→ **TEXT SECTION**:
Speaker B:But we have to have a faith component.
Speaker B:And I started this book with that in love and Respect.
Speaker B:I start with what I call a crazy cycle that I've explained.
Speaker B:And then, well, how do you get off the crazy cycle?
Speaker B:You have to get on the energizing cycle.
Speaker B:His love motivates her respect, her respect motivates his love.
Speaker B:And you motivate the other person by meeting that deepest need.
Speaker B:But then I end with what I call the rewarded cycle.
Speaker B:His love unto Jesus Christ, regardless of her respect, her reverence unto Jesus Christ, regardless of her husband's love.
Speaker B:And that our love and reverence for Christ spills over onto our spouse.
Speaker B:And whether they deserve it or not, this is the person I'm going to be.
Speaker B:And that's how I'm going to operate.
Speaker B:I was doing a series of events in Manhattan, and one lady had several degrees from Harvard.
Speaker B:And when I got to the rewarded cycle at the end about doing it under Christ, she said, if you'd started your conference where you ended it, I would have paid more attention.
Speaker B:And I thought that was very mature on her part.
Speaker B:So this book, we start with our value, which must be God given, not spouse driven.
Speaker B:And I unpack how we are going to define ourselves.
Speaker B:Our spouses will affect us, but they don't determine our identity.
Speaker B:Our identity in Christ must be brought to the marriage.
Speaker B:It must not be derived from the marriage.
Speaker B:And that's a challenge for all of us.
Speaker B:And Sarah will refine me, but Sarah does not define me.
Speaker B:Jesus Christ defines me.
Speaker B:And I have worth because he says I have worth.
Speaker B:The second point we talk about is our intent, seeing Jesus Christ beyond the shoulder of our spouse.

→ **WORK REQUIRED**: Can you pick up the transcript on marriage and faith after its last sentence and continue it?

→ **SUPPLIED MATERIAL**:
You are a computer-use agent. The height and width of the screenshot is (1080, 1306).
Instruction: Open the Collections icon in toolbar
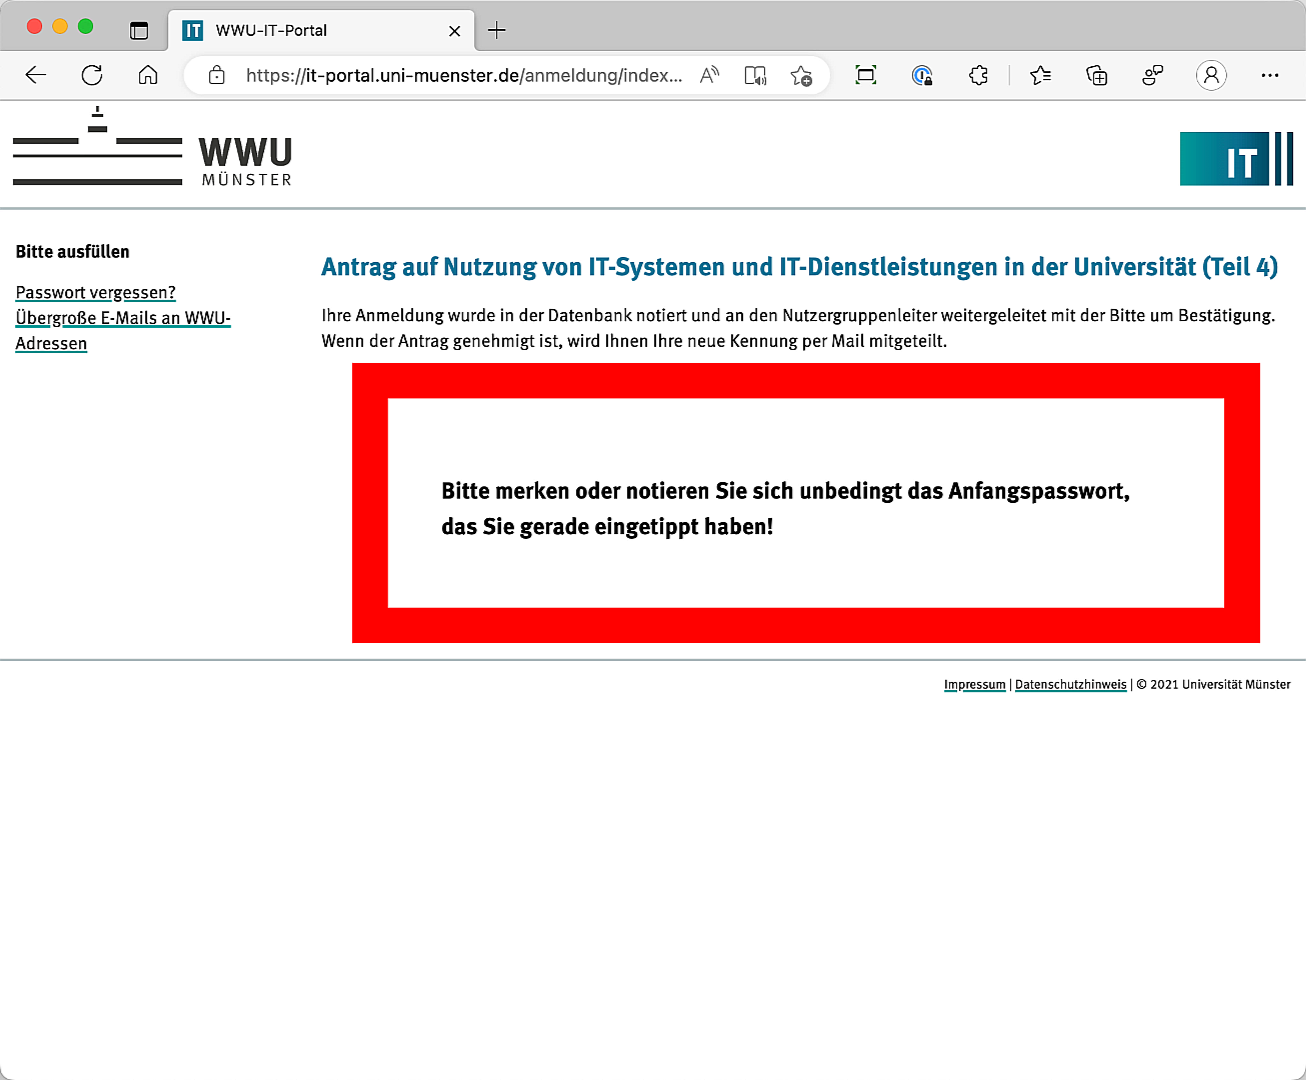coord(1097,75)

→ **EXPECTED ANSWER**:
Speaker B:And in Ephesians 5 and 6, as well as Colossians 3 and 4, Paul hits this motif, as to the Lord, as to the Lord, as to the Lord.
Speaker B:He goes from the horizontal to the vertical, based on what Jesus taught in the Gospels, as you've done it to the least of these, you've done it unto me.
Speaker B:So I started our second chapter with, you've got to see Christ.
Speaker B:He's present.
Speaker B:Regardless of what your spouse is or isn't, you do this unto him.
Speaker B:And then thirdly, we live in light of hearing, well done, good and faithful servant.
Speaker B:And those three things start the whole book because I want people to realize at the end of your life, you're going to have to give an account for those things.
Speaker B:Did you see yourself the way Christ saw you?
Speaker B:Bought with a Price that you are priceless, that you are worth Jesus to the Father, and that the Father of Jesus has fond feelings for you.
Speaker B:And will you see Christ beyond the shoulder of your spouse?
Speaker B:Your spouse cannot stop you from loving and reverencing him, no matter how they behave.
Speaker B:This is the person God calls you to be, regardless of who they are.
Speaker B:Even though they fail to be who they are, they can't stop you from loving and reverencing Jesus Christ.
Speaker B:There's no way they can get you to stop obeying Ephesians 5:33 unto Christ.
Speaker B:And that's important because we're not married in heaven.
Speaker B:We're married to the lamb.
Speaker B:We're the wife of the lamb.
Speaker B:And there will be the marriage feast that launches us into eternity.
Speaker B:And the question that Jesus Christ will ask each of us, did you love your wife, Emerson?
Speaker B:Because you loved me.
Speaker B:And that will be the question he asked me, that marriage is a tool and a test to deepen and demonstrate my love for Christ.
Speaker B:And so I've got to keep that in mind.
Speaker B:And if I don't have that in mind, then what we're simply doing is sociology in marriage.
Speaker B:And our whole mission is to get our spouse to change in order to make us happy.
Speaker B:And that my whole identity rests on their treatment of me.
Speaker B:And that's not a biblical idea, though.
Speaker B:It's a human feeling that we all have.
Speaker A:Absolutely.
Speaker A:So good.
Speaker A:Yeah.
Speaker A:I had written down a note.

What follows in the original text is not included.